Note something about the way in which the Court does its analysis. It simply awards points to the parties without balancing the factors. But if that’s the way the analysis is conducted, then in any situation where there is a generic trademark owner against a generic domain name owner and no cybersquatting (no warehousing, domain name parking, extortion, etc.), the trademark owner would always win. Always. That seems to completely miss the point of this legislation. The ACPA was not enacted as merely another means of protecting trademarks; the ACPA was enacted to specifically address cybersquatting. Otherwise the ACPA would simply be a duplicative articulation of the Lanham Act, adding little. And as we all know from first year law school statutory construction, it is presumed that Congress intentionally enacts new legislation to address a problem, and does not pointlessly duplicate existing statutes.

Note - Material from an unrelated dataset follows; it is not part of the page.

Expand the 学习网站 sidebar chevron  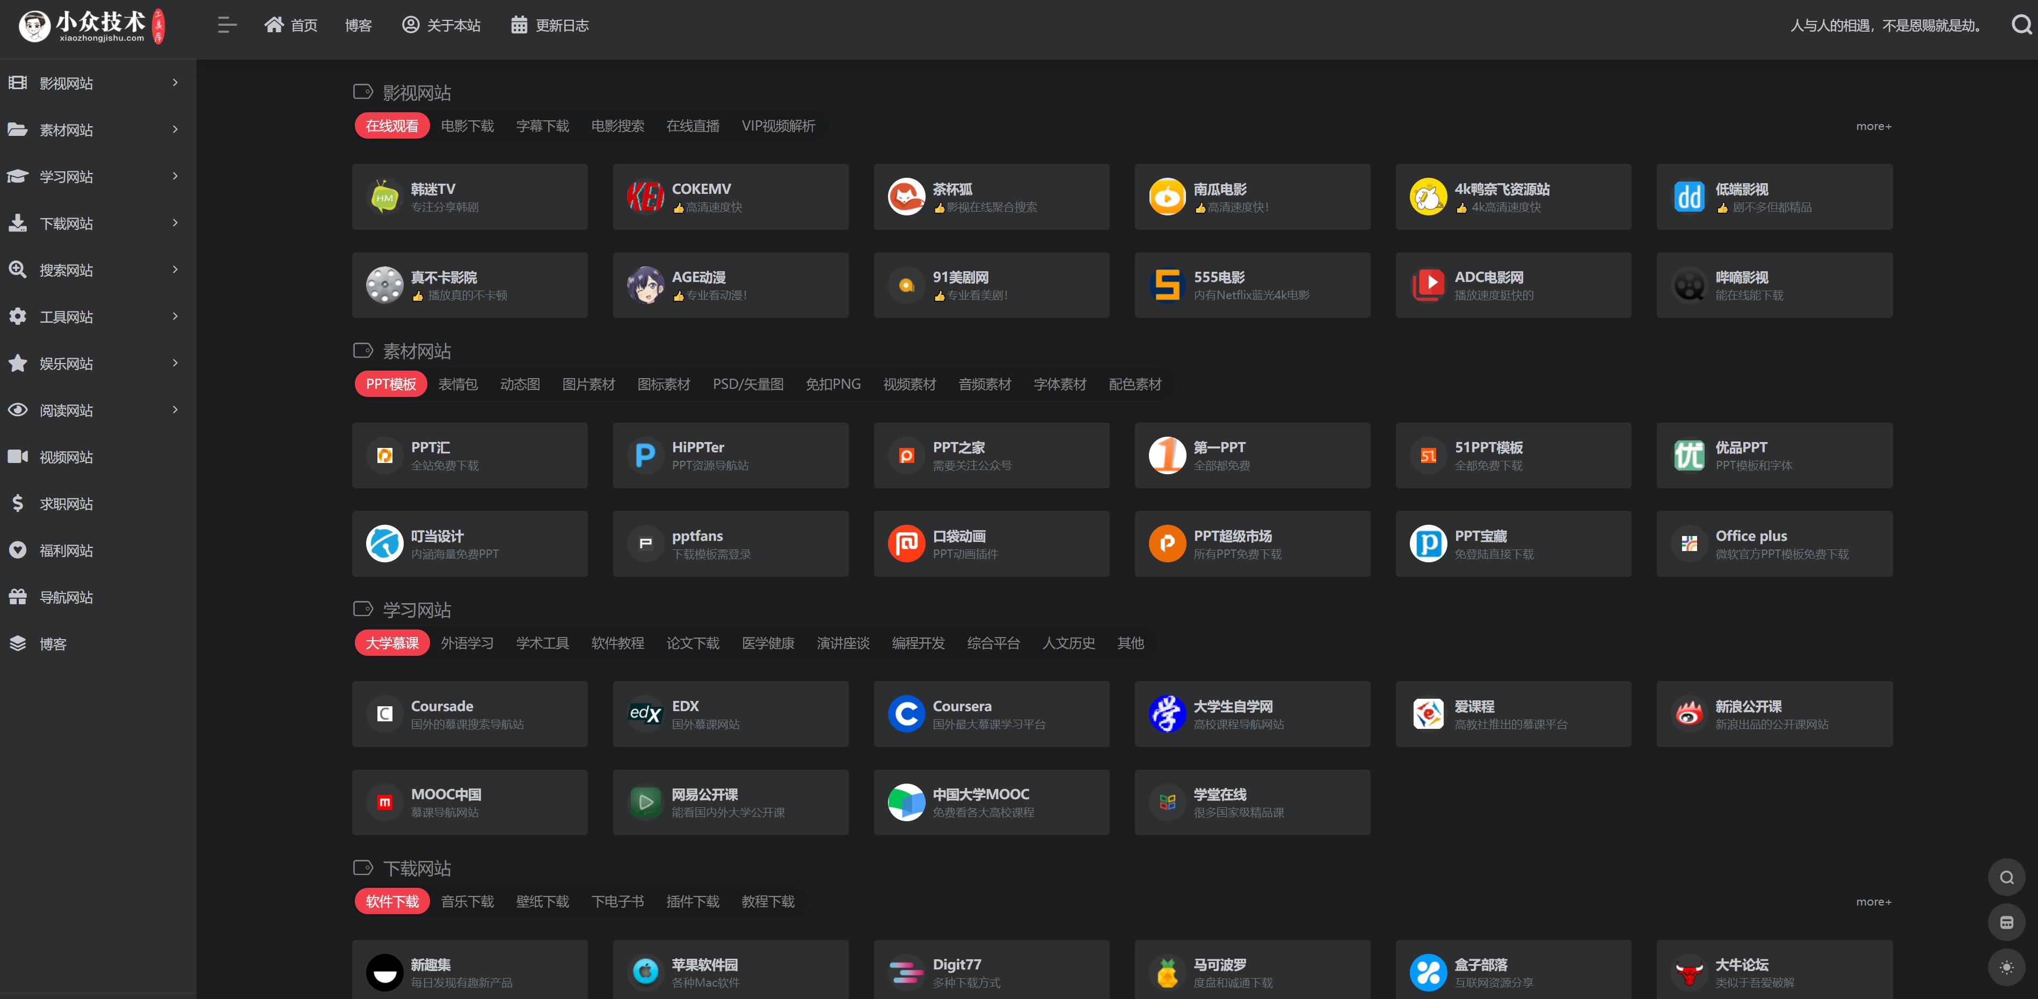(x=175, y=176)
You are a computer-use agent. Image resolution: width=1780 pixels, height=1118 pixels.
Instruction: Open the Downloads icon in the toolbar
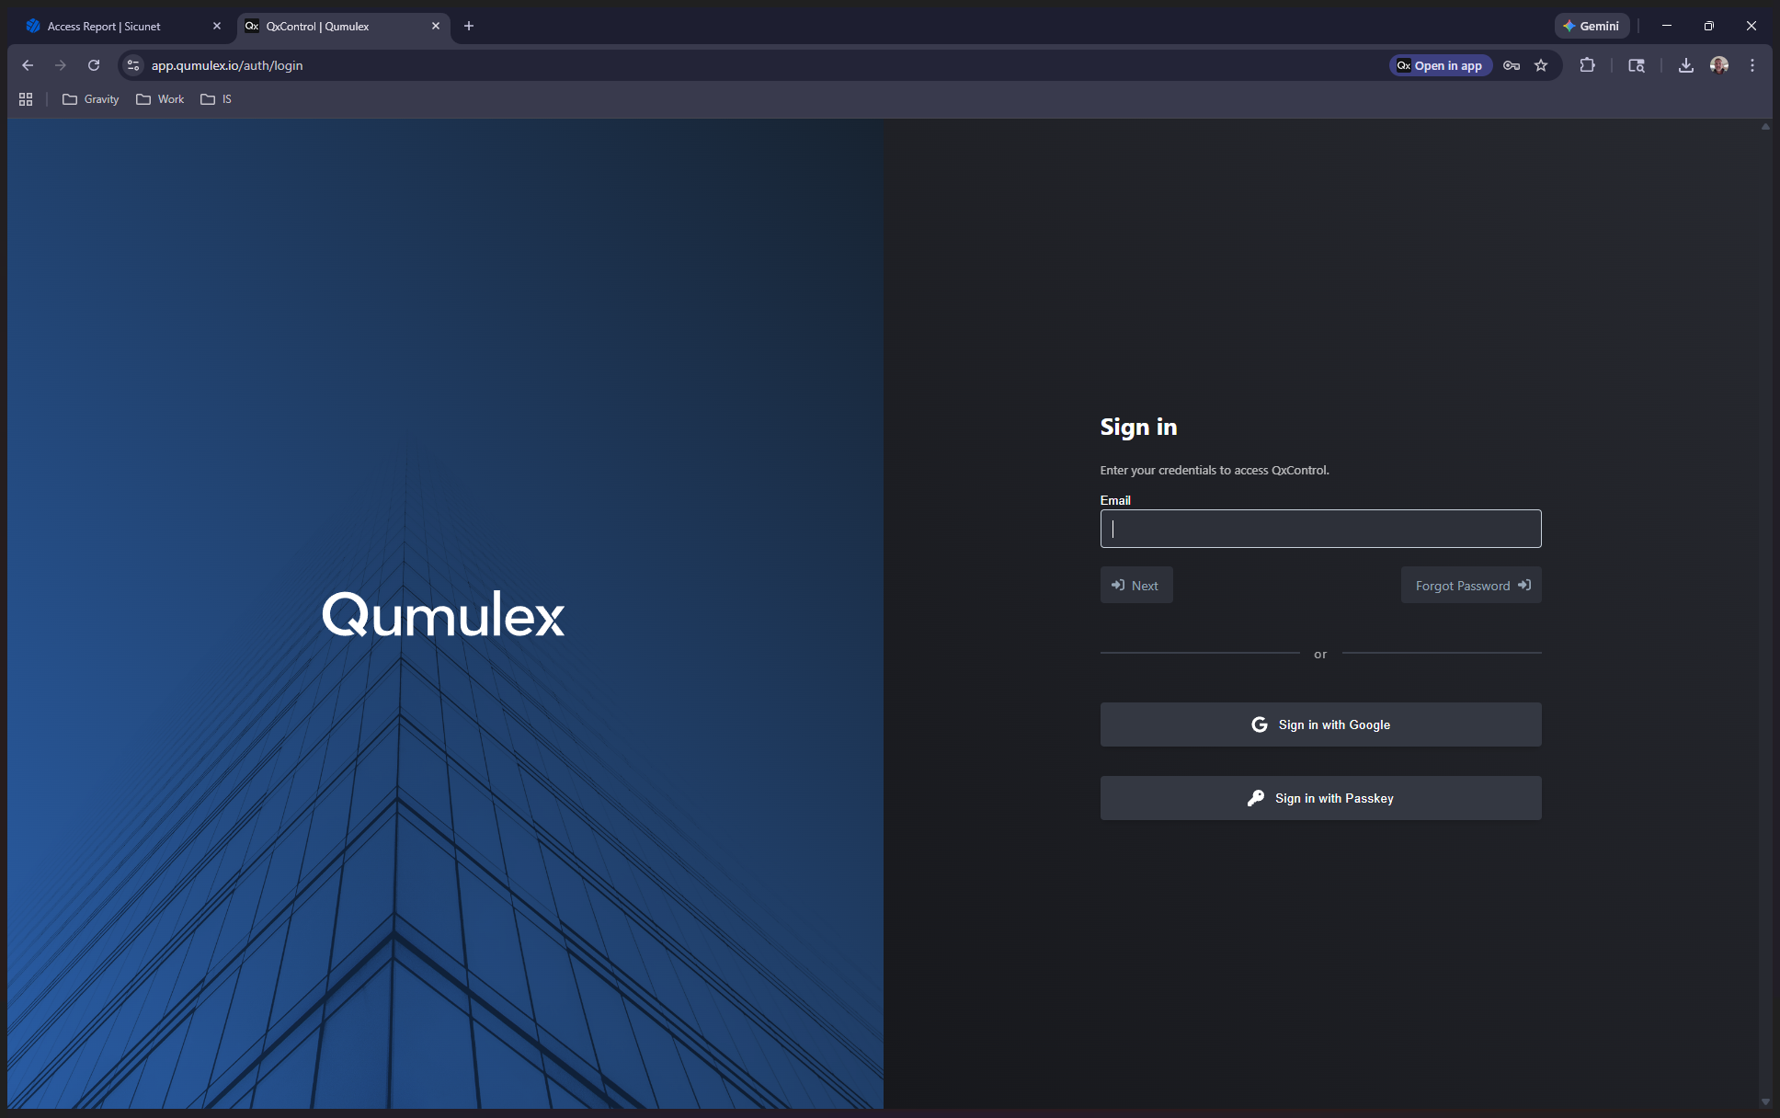tap(1685, 65)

The factors that directly relate to bad faith, as opposed to mere trademark infringement, go in favor of Defendant. There is only one domain name. There is no extortion. There is no misinformation in the domain name registry. Defendant used the domain name before plaintiff registered the trademark. And the parties are in different lines of business. The ACPA, applied in situations where no cybersquatting is transpiring, is merely an unnecessary echo of the Lanham Act, and that is inconsistent with the principles of statutory construction.

Okay, I will conclude with this thought: One law firm writing about this case concluded (and I paraphrase):

Here’s our advice: when registering a domain name, you should hire us to conduct a thorough trademark search in order to make sure you are not infringing a trademark and get sued.

Wait, what?!? In 2004, at the time of registering his domain, had Defendant conducted a trademark search, the search would have produced no trademarks. At the time of registering the domain name, there was no way for Defendant to know that there was a problem. The name of a book is not necessarily a trademark; the name of a website is not necessarily a trademark; and the terms in question were pretty generic with lots of prior art. So how could Defendant possibly have bad faith in the domain name registration when there was no trademark at the time?

Probably the better advice for Defendant would be that the moment Defendant had set up a legitimate website, Defendant should have applied for a trademark, preempting Plaintiff. But then, requiring every single website owner to register a domain name when setting up a website, with the victory pretty much being the one that wins the race to the courthouse steps, gets us into the land of legal silliness.

Even better advice would be for the Courts to recognize that the ACPA is not the Lanham Act, and more strictly require clear demonstrations of bad faith before whacking innocent website owners.